Chemical Characteristic

Product NameSNS-314
CAS No.1057249-41-8
Molecular Weight 430.93
FormulaC18H15ClN6OS2
Chemical NameN-(3-Chlorophenyl)-N'-[5-[2-(thieno[3,2-d]pyrimidin-4-ylamino)ethyl]-2-thiazolyl]urea
SmilesN(C(=O)Nc1sc(cn1)CCNc1c2c(ncn1)ccs2)c1cc(ccc1)Cl
Chemical Structure

Biological activities

SNS-314 is a potent and selective Aurora kinase inhibitor. SNS-314 potently inhibits Aurora A, Aurora B and Aurora C with IC50 of 9, 31, and 3.4 nM, respectively.[1] Treatment of anaplastic thyroid carcinomas (ATC) derived cell lines (CAL-62, 8305C, 8505C and BHT-101) with SNS-314 inhibits proliferation in a time- and dose-dependent manner, with IC50s ranging from 2.6 to 26.6 nM. SNS-314 treatment prevents the completion of mitosis leading to polyploidy in CAL-62 cells in vitro.[2] In a HCT116 xenografts model, the sequential treatment with SNS-314 followed by docetaxel produces a significant 72.5% tumor growth inhibition, while SNS-314 alone produces no significant inhibition of HCT116 tumor growth.[3] In another HCT116 human colon cancer xenograft model, SNS-314 administration (50 and 100 mg/kg) leads to dose-dependent inhibition of histone H3 phosphorylation for at least 10 hours.

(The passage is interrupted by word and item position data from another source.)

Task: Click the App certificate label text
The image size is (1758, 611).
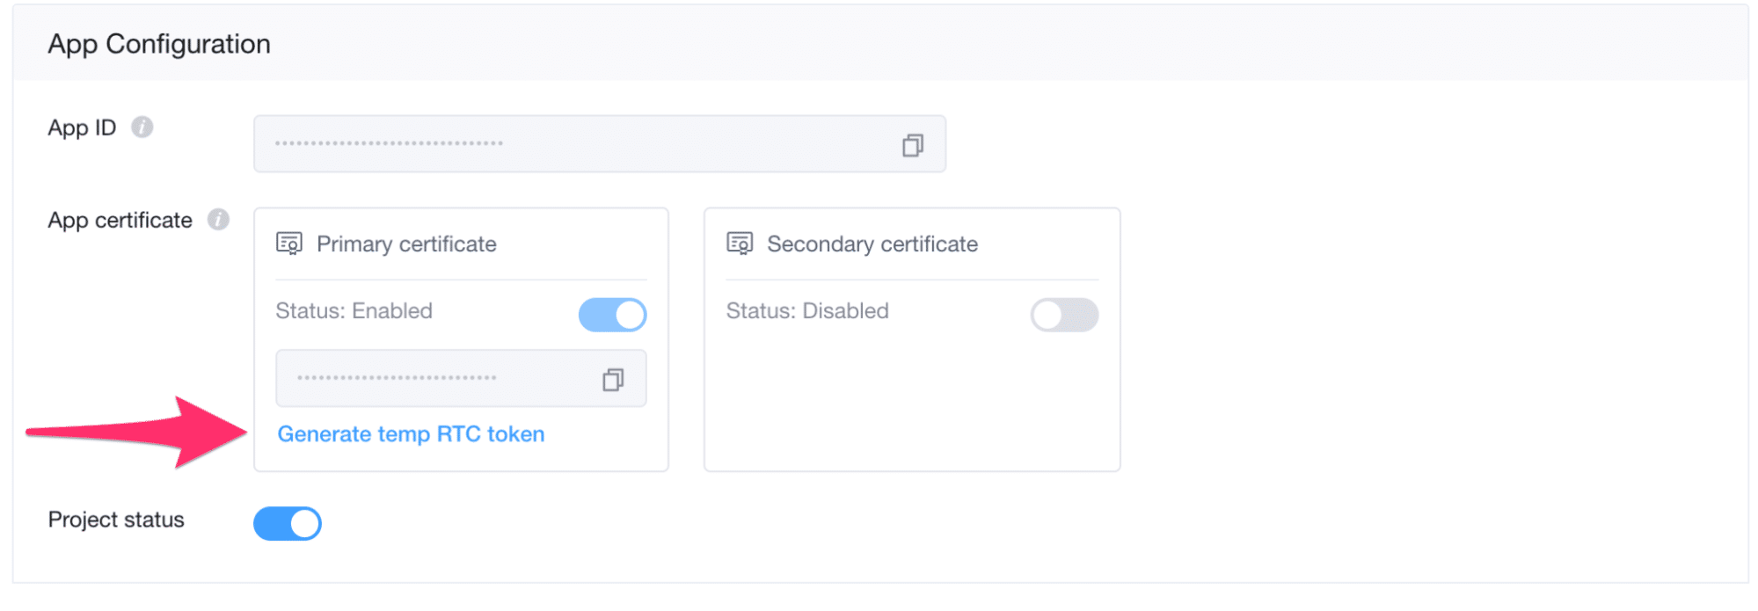Action: [x=120, y=221]
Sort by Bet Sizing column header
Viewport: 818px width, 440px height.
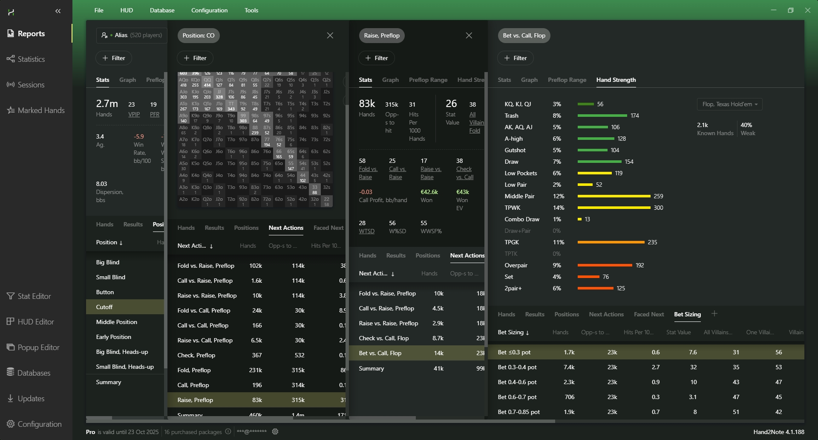coord(513,332)

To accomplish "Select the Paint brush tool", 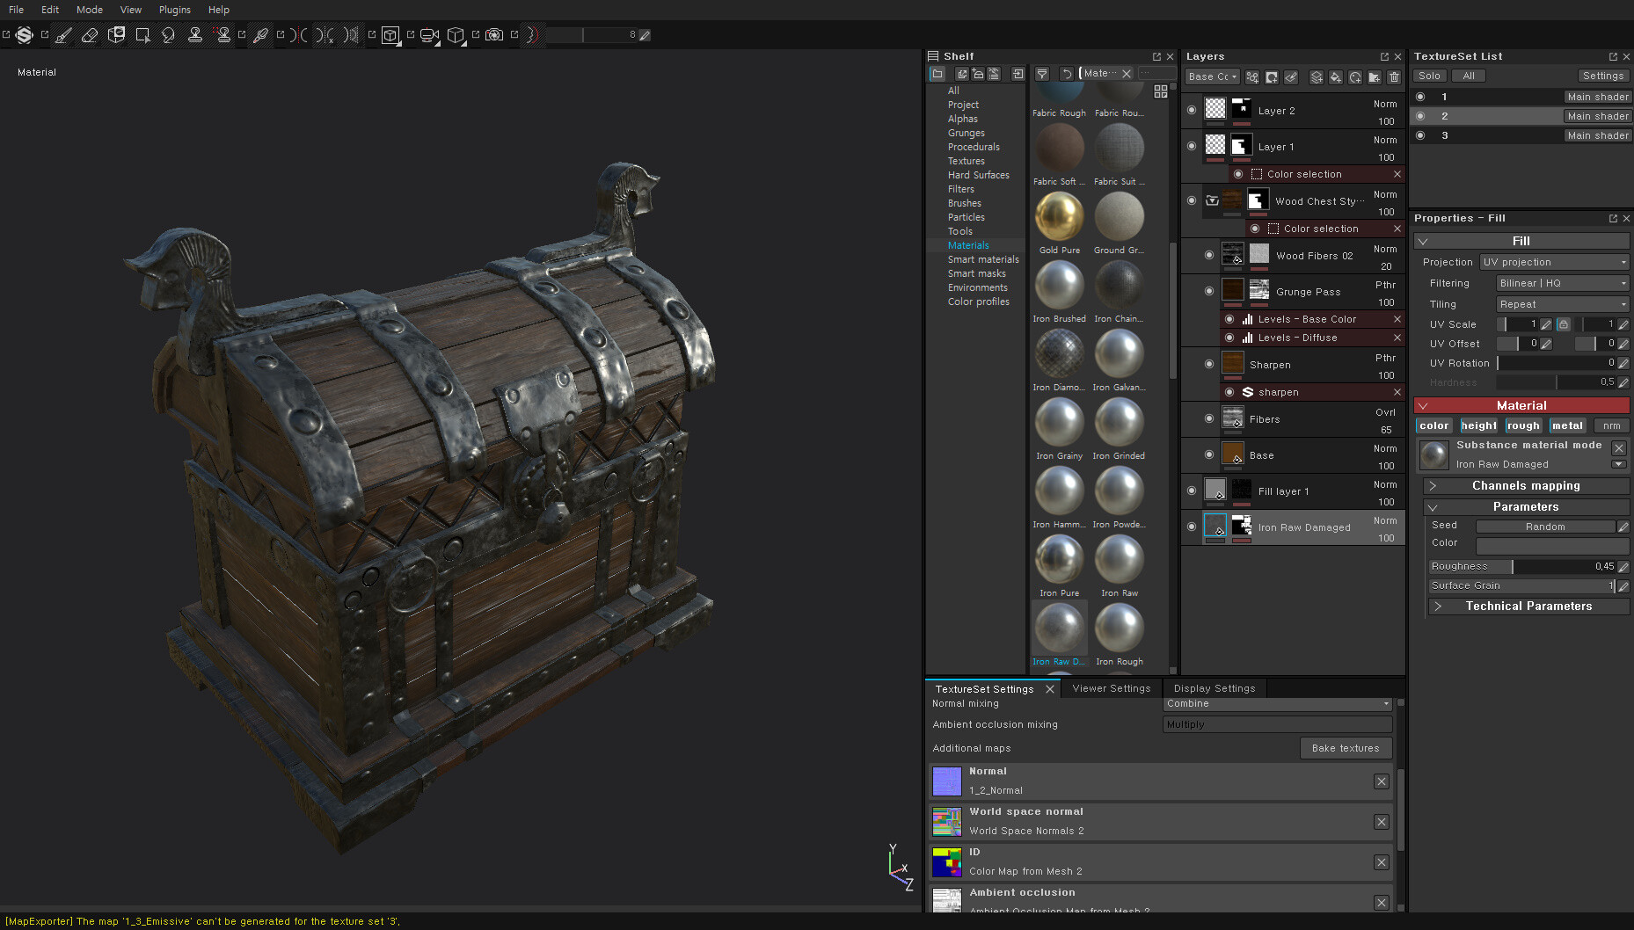I will coord(62,35).
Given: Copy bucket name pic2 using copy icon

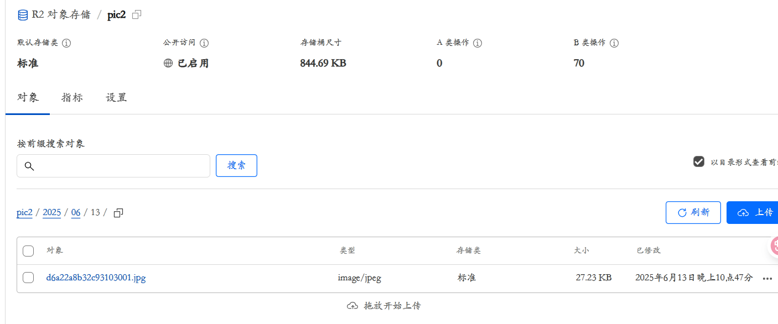Looking at the screenshot, I should (x=137, y=15).
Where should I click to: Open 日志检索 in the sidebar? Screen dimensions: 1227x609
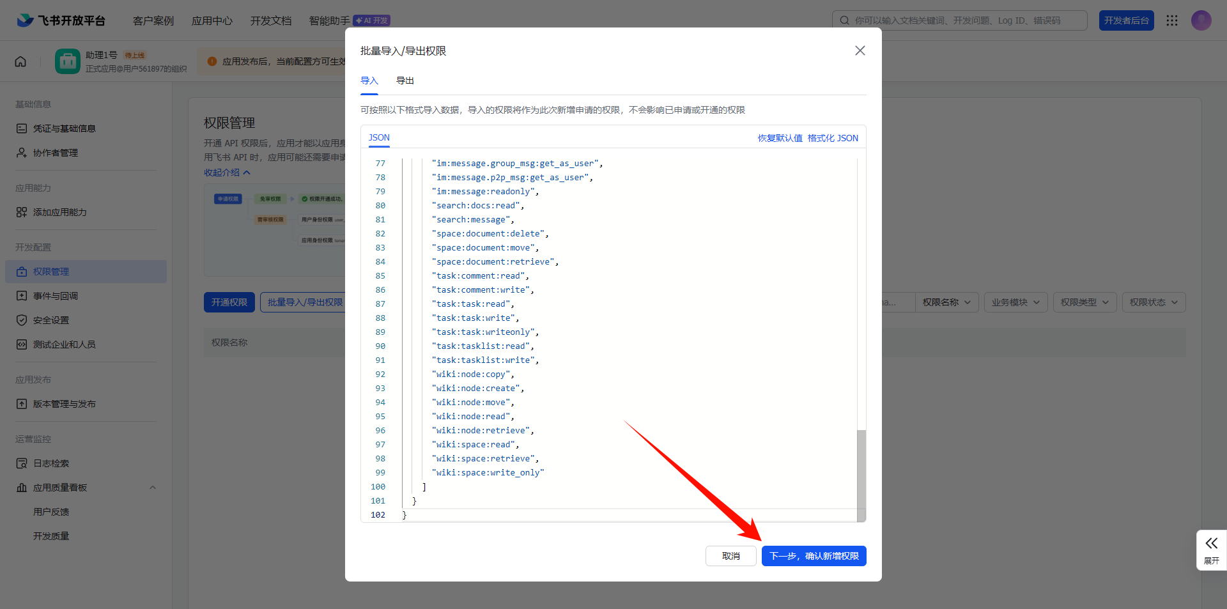(x=51, y=463)
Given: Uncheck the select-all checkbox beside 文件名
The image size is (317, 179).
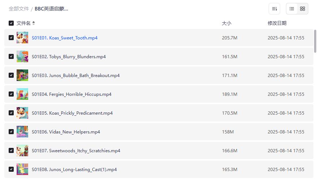Looking at the screenshot, I should coord(11,23).
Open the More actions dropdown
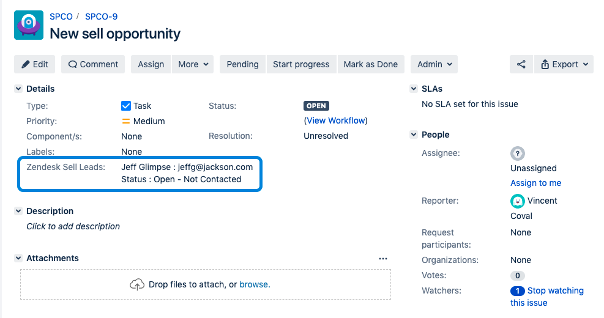The width and height of the screenshot is (604, 318). [x=194, y=64]
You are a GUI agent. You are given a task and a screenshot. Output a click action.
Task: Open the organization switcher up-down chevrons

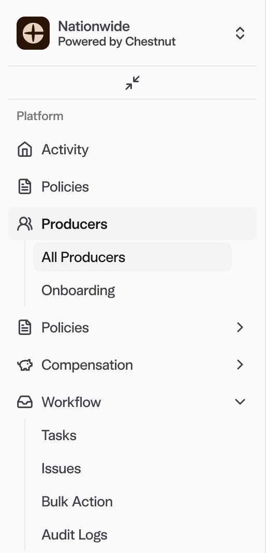(x=240, y=33)
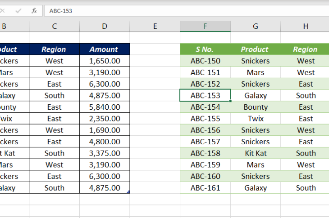Click the Insert Function fx icon
329x218 pixels.
(34, 10)
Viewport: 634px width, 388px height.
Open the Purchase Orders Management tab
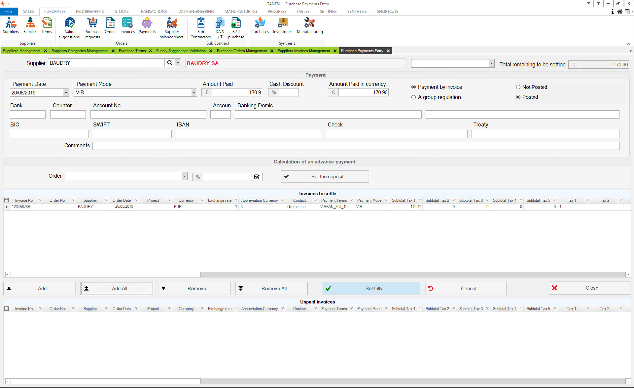click(x=242, y=51)
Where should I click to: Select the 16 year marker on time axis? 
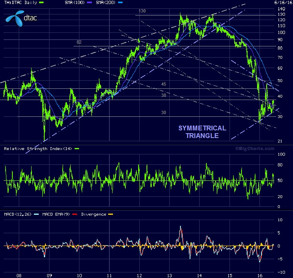(260, 276)
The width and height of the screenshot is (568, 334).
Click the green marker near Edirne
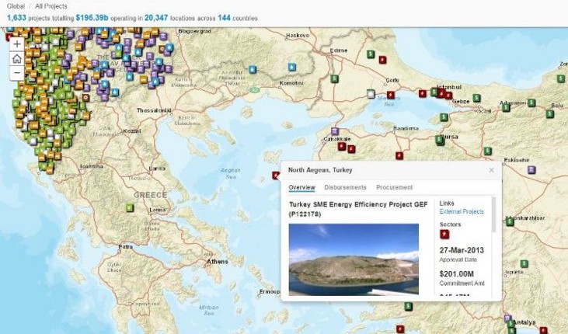coord(371,53)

SNS-314 treatment also shows potent and sustained responses including reduction of phosphorylated histone H3 levels, increased caspase-3 and appearance of increased nuclear size.[4]

Protocols

In vitro: SNS-314 is dissolved in DMSO.[5]

References

[1] Oslob JD, et al. Discovery of a potent and selective aurora kinase inhibitor. Bioorg Med Chem Lett. 2008, 18(17): 4880-4884.
[2] Baldini E, et al. Effects of the Aurora kinases pan-inhibitor SNS-314 mesylate on anaplastic thyroid cancer derived cell lines. Clin Ter. 2012, 163(5): e307-e313.
[3] VanderPorten EC, et al. The Aurora kinase inhibitor SNS-314 shows broad therapeutic potential with chemotherapeutics and synergy with microtubule-targeted agents in a colon carcinoma model. Mol Cancer Ther. 2009, 8(4): 930-939.
[4] Arbitrario JP, et al. SNS-314, a pan-Aurora kinase inhibitor, shows potent anti-tumor activity and dosing flexibility in vivo. Cancer Chemother Pharmacol. 2010, 65(4): 707-717.
[5] Deng XQ, et al. Pharmacophore modelling and virtual screening for identification of new Aurora-A kinase inhibitors. Chem Biol Drug Des. 2008, 71(6): 533-539.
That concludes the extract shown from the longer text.